_Passage given_

-- Begin --

If the Classic Margarita is a quiet-dinner drink, the Frozen is the pool drink. It also happens to be the one cocktail that benefits from being watered down slightly, because the melting ice pulls the whole thing together as you sip.

Ingredients

  • 2 oz Tequila Blanco or silver (not aged)
  • 1 oz Triple Sec Cointreau if you have it
  • 1 oz Lime Juice Fresh, not bottled
  • 0.5 oz Sugar Syrup
  • 1.5 cups Ice More for thicker, less for stronger
  • Flaky salt for the rim
  • Lime wheel for the garnish

Instructions

Rim the Glass:

  • Run a lime wedge around the rim of a margarita or hurricane glass, then dip the rim in flaky salt. Set aside.

Combine in the Blender:

  • Add the tequila, triple sec, fresh lime juice, sugar syrup, and ice to a jug blender.

Blend:

  • Pulse until smooth and slushy, about 30 seconds. If it is still chunky, keep going. If it is too thin, add more ice and pulse again.

-- End --

_Material_
-- Begin --

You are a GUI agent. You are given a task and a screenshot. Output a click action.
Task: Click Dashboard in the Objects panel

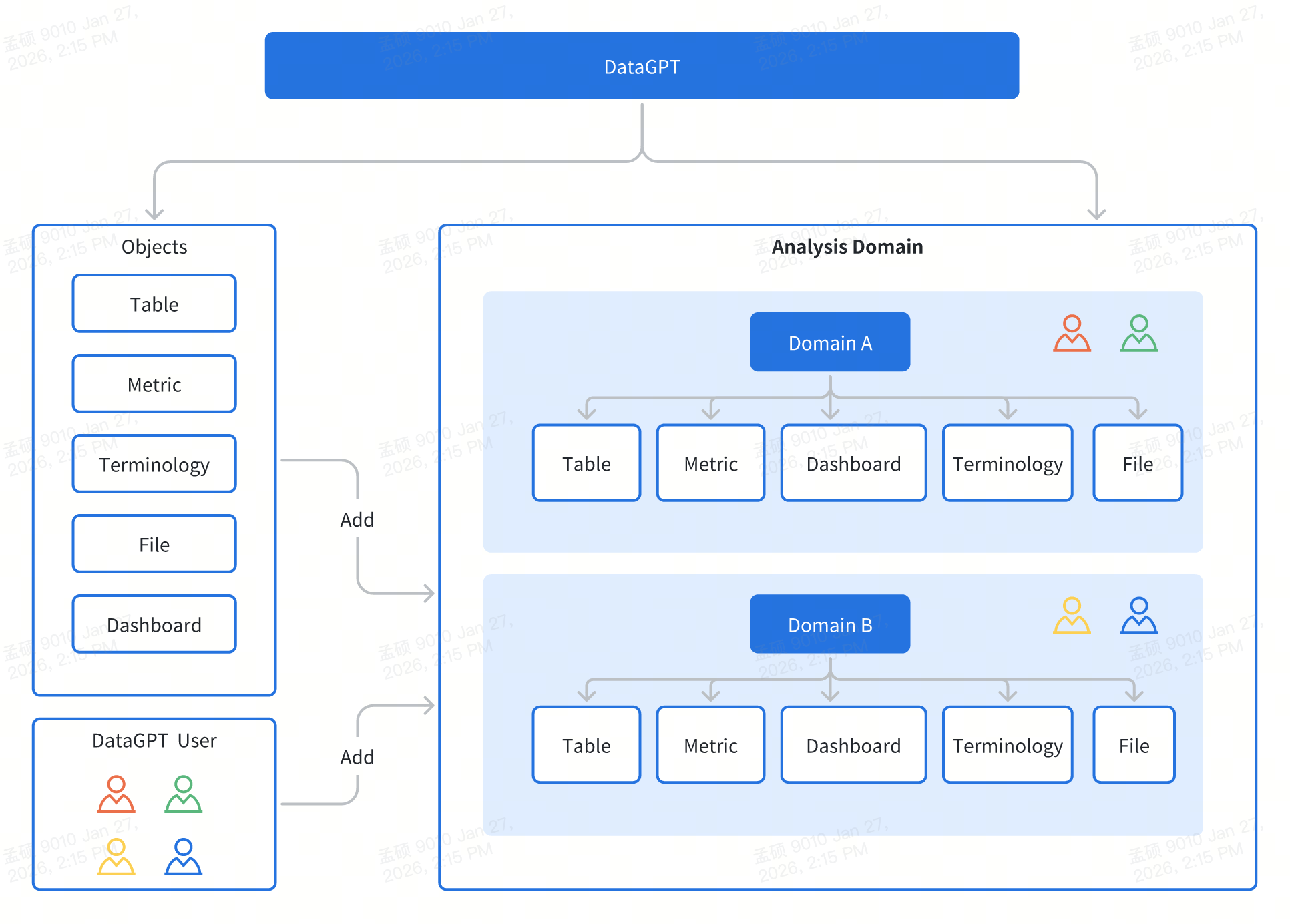tap(154, 624)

-- End --

_What is asked_
1 > Answer the following from the frozen margarita recipe.
(a) How much tequila does it call for, and of what kind?
(b) What is the rim of the glass dipped in?
(c) For about how long is the mixture pulsed?
2 > Reproduce the frozen margarita recipe word for word, beginning at the words "If the Classic" and stopping after "as you sip.".
3 > Resume the frozen margarita recipe, picking up right after its last sentence.
The listing is not needed for any of the work on this page.

_Response list_
1 >
(a) 2 oz of tequila, blanco or silver (not aged).
(b) Flaky salt.
(c) About 30 seconds.

2 >
If the Classic Margarita is a quiet-dinner drink, the Frozen is the pool drink. It also happens to be the one cocktail that benefits from being watered down slightly, because the melting ice pulls the whole thing together as you sip.

3 >
Pour:

  • Into the salt-rimmed glass. Aim for the full slushy texture right to the top.

Garnish:

  • Lime wheel on the rim. Serve immediately with a straw. Do not let it sit; frozen drinks only work when they are actually frozen.

Notes

Use a real blender. A wand blender or cheap food processor will not give you slushy texture. A proper jug blender (Vitamix, Nutribullet, Ninja, any standard kitchen model) does this in 30 seconds flat. If the drink comes out chunky, you have not blended long enough.
Fresh lime, always. Bottled lime juice in a Frozen Margarita is a waste of tequila. The juice IS the drink. One 50-cent lime gives you perfect Margarita acid. Do not skip this.
Dial in the texture. More ice equals weaker and slushier. Less ice equals stronger and more like a chilled straight Margarita. Start with 1.5 cups and tune from there. If you want a stronger drink without losing the slush, freeze your lime juice into cubes instead of adding extra ice.
Frozen vs Classic. A standard Margarita is built, shaken, and strained over ice in a salt-rimmed glass. A Frozen Margarita is all the same ingredients, but blended with ice into a slushy. Same ratios, same flavour profile, different texture, different occasion.
When to drink it. Hot afternoons. Poolside. BBQs. Anywhere a stemmed coupe feels precious and you want something you can sip through a straw. Not a winter cocktail.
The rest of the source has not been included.